IT vendors, privacy groups release RFID standards

A working group of companies and consumer groups released RFID privacy standards.

A set of best practices designed to help assuage consumers' concerns about RFID (radio frequency identification) tags was released on Monday by a group of technology vendors, RFID users and consumer groups.

Companies using RFID tags on products should notify customers in all cases, should tell customers whether they can deactivate the tags and should build security into the technology as a primary design requirement, the group said.

The Center for Democracy and Technology's (CDT's) Working Group on RFID also recommends that companies collecting personally identifiable information through RFID tags tell customers how that data will be used. If customers can opt out of sharing that information, or destroy the tags, those options "must be readily available," says the working group's draft best practices report.

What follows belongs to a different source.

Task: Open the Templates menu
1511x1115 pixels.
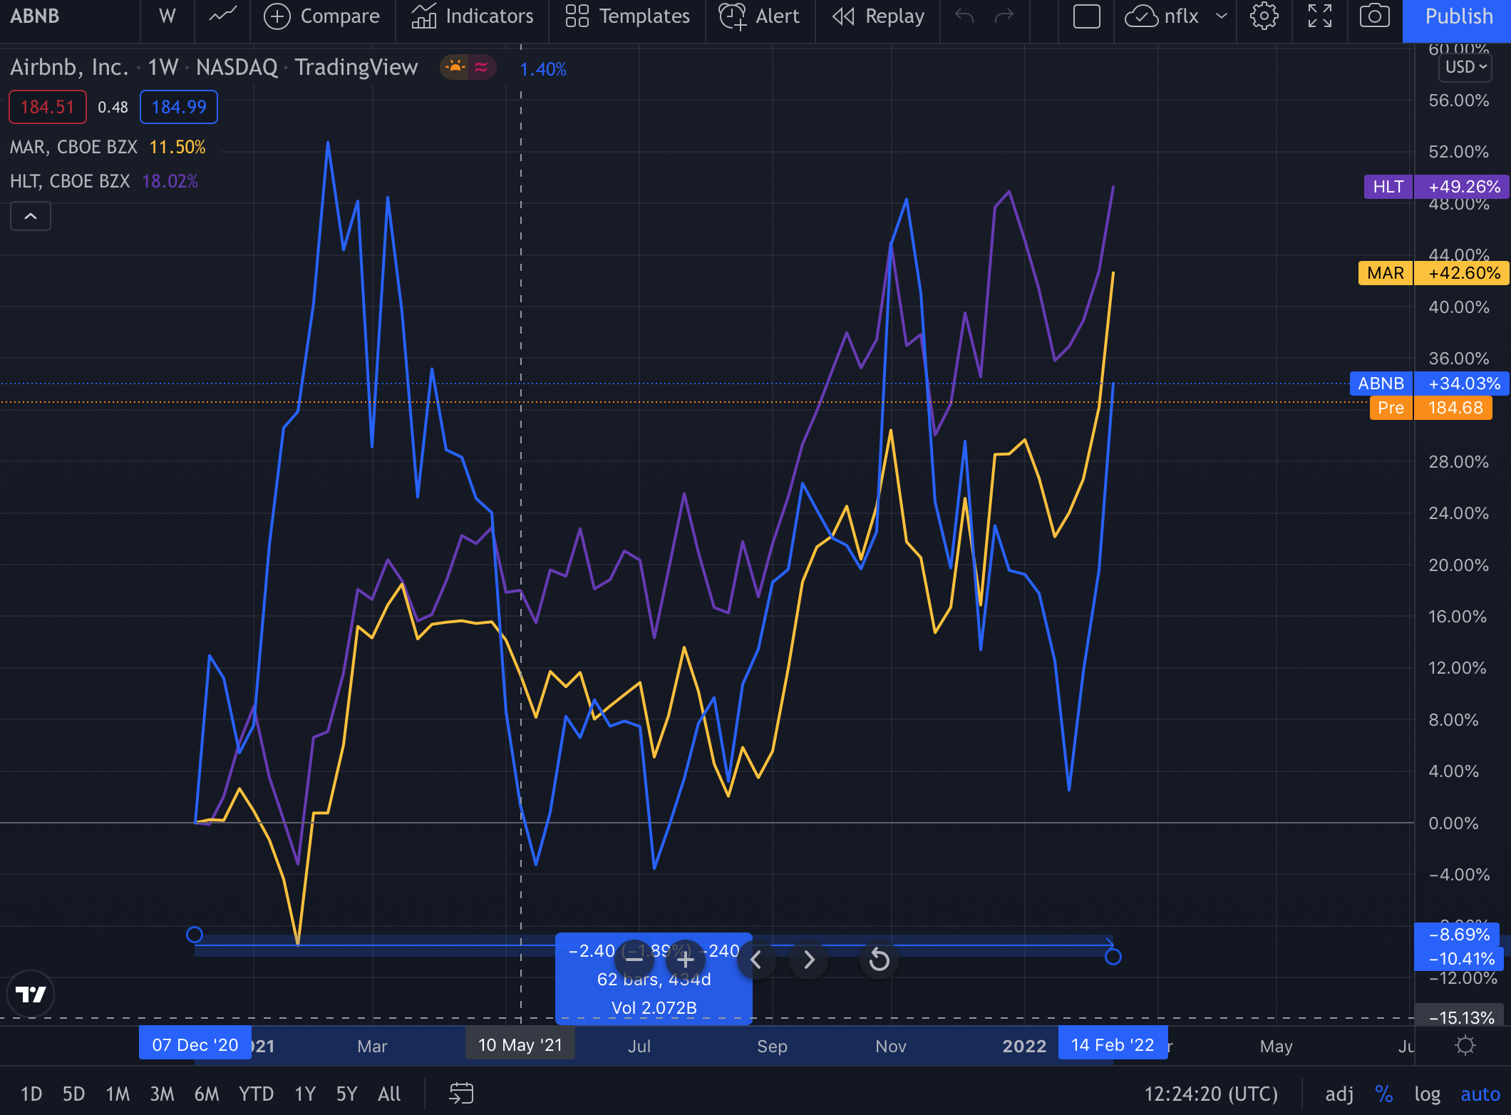Action: point(627,16)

"There should be no secret RFID tags or readers," the report says. "Use of RFID technology should be as transparent as possible, and consumers should know about the implementation and use of any RFID technology ... as they engage in any transaction that utilizes an RFID system. At the same time, it is important to recognize that notice alone does not mitigate all concerns about privacy."

The CDT hopes that the guidelines, which took over a year to develop, will serve as an example to companies rolling out the technology, said Paula Bruening, staff counsel at CDT, a privacy and civil liberties advocacy group.

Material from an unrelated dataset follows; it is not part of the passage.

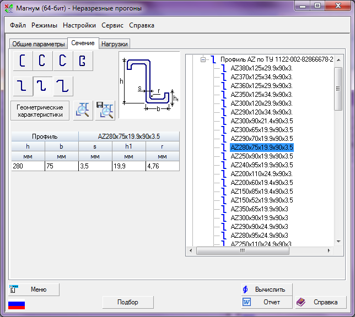Viewport: 355px width, 317px height.
Task: Click the h value cell showing 280
Action: 28,166
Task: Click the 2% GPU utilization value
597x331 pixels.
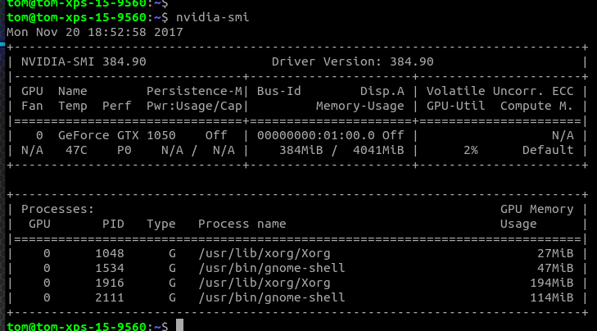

"The document draws from widely accepted and traditional principles of fair information practices," Bruening said. It offers concrete guidance for companies that want to deploy RFID in a way that respects privacy, but also recognizes the need for technological flexibility, she added.

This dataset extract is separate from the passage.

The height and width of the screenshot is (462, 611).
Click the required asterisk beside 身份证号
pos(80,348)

The expanding use of RFID, embraced by large retailers Wal-Mart Stores and Target, has raised concerns with some privacy advocates. RFID uses small processors and antennae that are integrated into a paper or plastic label. Those chips can then be read by an electronic scanner, and unlike bar codes, RFID chips withstand dirt and scratches.

As the range of RFID scanning grows, RFID could allow corporations and governments to track people's movements and purchases, privacy advocates have said.

The report recommends that companies using RFID should provide customers "reasonable" access to the personally identifiable information they collect using the tags. Also, companies should tell customers of their RFID use before the customer transaction is completed. The report is at: http://www.cdt.org/privacy/20060501rfid-best-practices.php.

The CDT working group's guidelines will evolve, and the group doesn't expect every company deploying RFID to follow all the recommendations, Bruening said. "I think this document is going to be an important discussion piece," she added.

The standards will be a good starting point for companies that want to consider privacy issues before they launch RFID initiatives, said working group members. "These new guidelines show how RFID can provide great benefit to society, while treating customers' privacy with respect," said Steve Shafer, a principal research for Microsoft.

Other members of the CDT working group included Cisco Systems, IBM, Intel, the National Consumers League, Procter & Gamble Co. and VeriSign.